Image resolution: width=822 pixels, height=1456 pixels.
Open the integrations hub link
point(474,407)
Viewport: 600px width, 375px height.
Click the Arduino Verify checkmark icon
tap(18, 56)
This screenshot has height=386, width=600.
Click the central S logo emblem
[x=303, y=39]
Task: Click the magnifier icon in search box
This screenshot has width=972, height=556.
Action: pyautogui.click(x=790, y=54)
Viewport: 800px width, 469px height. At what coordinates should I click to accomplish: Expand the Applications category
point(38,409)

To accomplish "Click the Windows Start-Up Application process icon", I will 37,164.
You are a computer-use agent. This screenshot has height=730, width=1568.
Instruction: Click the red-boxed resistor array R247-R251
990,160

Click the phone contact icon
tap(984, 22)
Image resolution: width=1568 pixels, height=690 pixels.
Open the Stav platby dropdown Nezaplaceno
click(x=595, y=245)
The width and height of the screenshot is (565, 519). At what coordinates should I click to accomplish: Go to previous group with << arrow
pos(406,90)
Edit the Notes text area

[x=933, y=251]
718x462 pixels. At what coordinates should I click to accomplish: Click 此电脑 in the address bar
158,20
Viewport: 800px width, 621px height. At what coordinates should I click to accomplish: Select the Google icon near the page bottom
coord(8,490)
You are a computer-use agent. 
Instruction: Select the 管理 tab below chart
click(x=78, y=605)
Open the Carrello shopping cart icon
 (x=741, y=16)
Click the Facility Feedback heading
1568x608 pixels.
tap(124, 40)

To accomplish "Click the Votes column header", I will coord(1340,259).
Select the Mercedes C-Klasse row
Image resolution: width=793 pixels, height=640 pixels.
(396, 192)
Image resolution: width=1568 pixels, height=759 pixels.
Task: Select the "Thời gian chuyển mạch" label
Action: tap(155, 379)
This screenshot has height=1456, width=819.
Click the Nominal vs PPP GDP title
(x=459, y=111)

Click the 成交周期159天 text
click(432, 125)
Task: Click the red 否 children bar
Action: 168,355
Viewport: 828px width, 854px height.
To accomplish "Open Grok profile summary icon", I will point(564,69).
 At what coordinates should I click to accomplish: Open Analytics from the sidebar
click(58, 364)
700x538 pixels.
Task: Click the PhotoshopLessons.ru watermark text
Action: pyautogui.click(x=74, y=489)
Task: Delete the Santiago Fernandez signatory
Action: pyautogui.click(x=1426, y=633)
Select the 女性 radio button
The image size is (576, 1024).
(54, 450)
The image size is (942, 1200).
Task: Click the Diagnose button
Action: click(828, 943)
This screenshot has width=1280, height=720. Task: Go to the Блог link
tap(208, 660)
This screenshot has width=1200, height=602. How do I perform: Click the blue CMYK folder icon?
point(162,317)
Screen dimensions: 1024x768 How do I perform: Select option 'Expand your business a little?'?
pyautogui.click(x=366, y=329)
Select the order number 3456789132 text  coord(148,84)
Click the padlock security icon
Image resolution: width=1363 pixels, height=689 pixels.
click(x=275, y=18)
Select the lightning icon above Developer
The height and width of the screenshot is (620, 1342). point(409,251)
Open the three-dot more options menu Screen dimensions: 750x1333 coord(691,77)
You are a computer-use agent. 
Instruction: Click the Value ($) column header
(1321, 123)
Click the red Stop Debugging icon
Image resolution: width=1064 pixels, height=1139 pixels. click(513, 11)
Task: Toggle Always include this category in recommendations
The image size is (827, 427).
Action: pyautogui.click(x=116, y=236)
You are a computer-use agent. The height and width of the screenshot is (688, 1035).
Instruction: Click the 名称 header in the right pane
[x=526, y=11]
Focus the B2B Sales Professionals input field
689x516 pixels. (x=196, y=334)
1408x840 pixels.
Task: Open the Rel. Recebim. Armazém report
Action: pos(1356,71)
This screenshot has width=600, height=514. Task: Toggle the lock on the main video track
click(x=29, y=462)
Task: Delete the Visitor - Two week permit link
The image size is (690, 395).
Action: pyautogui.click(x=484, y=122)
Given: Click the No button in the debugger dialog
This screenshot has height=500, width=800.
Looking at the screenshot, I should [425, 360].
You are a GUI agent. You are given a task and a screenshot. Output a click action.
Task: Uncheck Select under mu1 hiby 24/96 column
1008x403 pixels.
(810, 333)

Task:
Check each line of the material for the word "computer". Copy the ones that have it.

Written solution:
You are a computer-use agent. This screenshot has height=730, width=1568.
You are a computer-use agent. 
You are a computer-use agent. 
You are a computer-use agent. The height and width of the screenshot is (688, 1035).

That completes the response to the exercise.